● Job a
Render the recorded data as a JSON list of strings, one per line with blank lines omitted, starting with the line that contains "This screenshot has height=1064, width=1146." and going on through the line that contains "Looking at the screenshot, I should (x=40, y=826).".

═══ Reading text ═══

[PATCH 3/3] drm/amdgpu: Fix multi-level page table bugs for large BOs

Wed Mar 29 05:58:26 UTC 2017

Hi Felix,

Thanks for your illustration with patience.
I got your meaning then, and thanks to fix that.

 > I think you're right, there are some extra high bits in saddr and eaddr, but
 > they get discarded by the modulo-division in the next recursion level. For
 > added clarity the modulo division (or masking of high bits) could be moved up
 > to the caller.

It may be more clear if modulo-division called before the caller.
Anyway,
Reviewed-by: Junwei Zhang <Jerry.Zhang at amd.com>

On 03/29/2017 11:24 AM, Kuehling, Felix wrote:
> Hi Jerry,
>
> Let me clarify my understanding of the problem and the intention of the fix.
>
> Address range per page: 4KB
> Address range per PT (level 3): 2MB
> Address range per PD (level 2): 1GB
> Address range per PD (level 1): 512GB
> Address range per PD (level 0): 256TB
>
> Imagine for example a mapping that spans multiple level 2 page directories. Say
> from 0.5GB to 2.5GB.

═══

● Job b
Continue the email thread about the multi-level page table fix for large BOs from the point where it ends.

═══ Records shown ═══

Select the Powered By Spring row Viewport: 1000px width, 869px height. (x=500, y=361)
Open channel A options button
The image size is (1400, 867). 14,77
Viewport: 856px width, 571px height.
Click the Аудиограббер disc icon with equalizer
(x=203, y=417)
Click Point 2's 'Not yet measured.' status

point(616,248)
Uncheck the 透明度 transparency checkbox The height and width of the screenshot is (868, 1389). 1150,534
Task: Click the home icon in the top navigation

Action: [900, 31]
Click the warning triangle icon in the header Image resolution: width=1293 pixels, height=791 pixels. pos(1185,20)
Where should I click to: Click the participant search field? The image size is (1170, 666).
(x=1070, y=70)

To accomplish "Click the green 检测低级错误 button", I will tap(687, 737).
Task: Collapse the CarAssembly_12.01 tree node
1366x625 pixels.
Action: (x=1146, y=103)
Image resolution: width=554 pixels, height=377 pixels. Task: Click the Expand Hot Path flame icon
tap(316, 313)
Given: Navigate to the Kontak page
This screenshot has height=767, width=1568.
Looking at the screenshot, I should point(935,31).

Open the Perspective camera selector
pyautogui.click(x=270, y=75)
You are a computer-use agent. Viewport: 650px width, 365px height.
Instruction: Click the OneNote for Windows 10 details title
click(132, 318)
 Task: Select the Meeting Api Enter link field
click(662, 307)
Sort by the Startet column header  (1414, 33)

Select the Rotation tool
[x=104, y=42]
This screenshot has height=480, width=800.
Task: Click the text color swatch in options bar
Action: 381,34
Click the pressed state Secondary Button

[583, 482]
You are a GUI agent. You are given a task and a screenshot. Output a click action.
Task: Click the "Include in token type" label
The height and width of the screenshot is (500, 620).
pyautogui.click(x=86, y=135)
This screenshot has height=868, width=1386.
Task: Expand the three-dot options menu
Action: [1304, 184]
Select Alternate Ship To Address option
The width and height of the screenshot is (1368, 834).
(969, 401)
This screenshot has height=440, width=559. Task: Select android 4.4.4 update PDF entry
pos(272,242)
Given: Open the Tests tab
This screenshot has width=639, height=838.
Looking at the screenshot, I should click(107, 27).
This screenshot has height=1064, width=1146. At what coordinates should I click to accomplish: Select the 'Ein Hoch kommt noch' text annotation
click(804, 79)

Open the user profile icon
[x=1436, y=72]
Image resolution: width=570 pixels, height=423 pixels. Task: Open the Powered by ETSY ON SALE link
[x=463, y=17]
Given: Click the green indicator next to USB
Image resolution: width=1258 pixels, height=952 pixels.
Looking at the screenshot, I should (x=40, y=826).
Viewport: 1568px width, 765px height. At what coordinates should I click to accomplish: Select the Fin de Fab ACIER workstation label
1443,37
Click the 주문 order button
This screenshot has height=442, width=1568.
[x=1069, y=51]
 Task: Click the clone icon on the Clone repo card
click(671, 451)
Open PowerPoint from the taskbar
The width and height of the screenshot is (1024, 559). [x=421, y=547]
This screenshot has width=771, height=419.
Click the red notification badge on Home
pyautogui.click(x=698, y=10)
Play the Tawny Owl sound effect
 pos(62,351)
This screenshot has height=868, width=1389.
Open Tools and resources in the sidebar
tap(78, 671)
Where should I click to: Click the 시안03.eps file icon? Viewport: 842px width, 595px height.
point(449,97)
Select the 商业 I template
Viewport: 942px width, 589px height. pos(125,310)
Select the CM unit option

═══

● Exercise answer a
[
  "This screenshot has height=1064, width=1146. At what coordinates should I click to accomplish: Select the 'Ein Hoch kommt noch' text annotation",
  "click(804, 79)",
  "Open the user profile icon",
  "[x=1436, y=72]",
  "Image resolution: width=570 pixels, height=423 pixels. Task: Open the Powered by ETSY ON SALE link",
  "[x=463, y=17]",
  "Given: Click the green indicator next to USB",
  "Image resolution: width=1258 pixels, height=952 pixels.",
  "Looking at the screenshot, I should (x=40, y=826)."
]

● Exercise answer b
>
> At level 0:
> from = 0
> to = 0
>
> At level 1:
> from = 0
> to = 2
>
> So for level 2 amdgpu_vm_alloc_levels gets called 3 times (pt_idx = [0..2]).
> Without my change, it gets called with the same saddr and eaddr 3 times. So it
> calculates the same "from" and "to" each time:
> from = 256 % 512 = 256
> to = 767 % 512 = 255
>
> Obviously that doesn't work. What we really want is this (from..to in level 2
> when called for pt_idx values from level 1):
>
> For pt_idx=0 we want to fill the second half of the level 2 page directory with
> page tables:
> from = 256
> to = 511
>
> For pt_idx=1 we need to fill the entire level 2 page directories with page tables:
> from = 0
> to = 511
>
> For pt_idx=2 we want to fill the first half of the level 2 page directory with
> page tables:
> from = 0
> to = 255
>
> This creates a contiguous range of page tables across the three level 2 page
> directories that are spanned by the allocation. My change achieves that.
>
> I think you're right, there are some extra high bits in saddr and eaddr, but
> they get discarded by the modulo-division in the next recursion level. For
> added clarity the modulo division (or masking of high bits) could be moved up
> to the caller.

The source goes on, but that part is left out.